> _Your assignment_: A word-for-word copy of the listing, free of images, is the expected answer.

> _Supplied records_:
========================

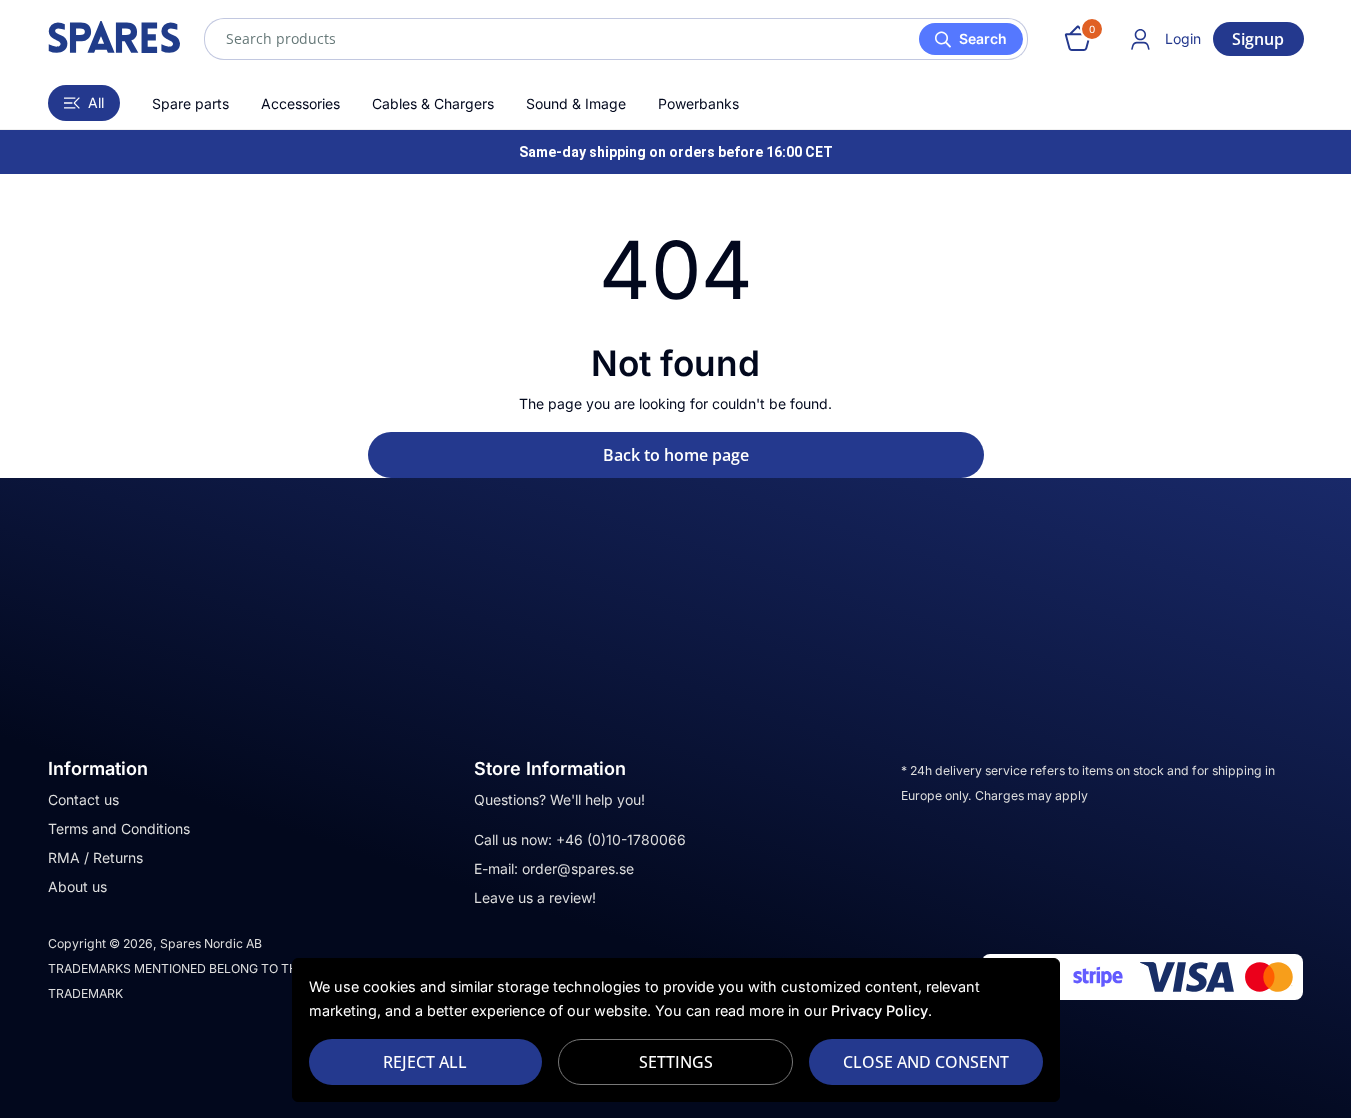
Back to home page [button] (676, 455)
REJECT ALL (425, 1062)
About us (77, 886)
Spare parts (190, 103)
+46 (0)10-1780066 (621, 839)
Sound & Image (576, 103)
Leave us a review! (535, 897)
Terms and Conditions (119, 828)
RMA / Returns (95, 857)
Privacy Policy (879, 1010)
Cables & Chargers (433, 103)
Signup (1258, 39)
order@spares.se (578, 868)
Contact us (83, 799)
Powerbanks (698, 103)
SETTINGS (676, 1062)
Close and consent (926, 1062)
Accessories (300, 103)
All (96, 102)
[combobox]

========================

> _Solution below_:
Back to home page [button] (676, 455)
REJECT ALL (425, 1062)
About us (77, 886)
Spare parts (190, 103)
+46 (0)10-1780066 (621, 839)
Sound & Image (576, 103)
Leave us a review! (535, 897)
Terms and Conditions (119, 828)
RMA / Returns (95, 857)
Privacy Policy (879, 1010)
Cables & Chargers (433, 103)
Signup (1258, 39)
order@spares.se (578, 868)
Contact us (83, 799)
Powerbanks (698, 103)
SETTINGS (676, 1062)
Close and consent (926, 1062)
Accessories (300, 103)
All (96, 102)
[combobox]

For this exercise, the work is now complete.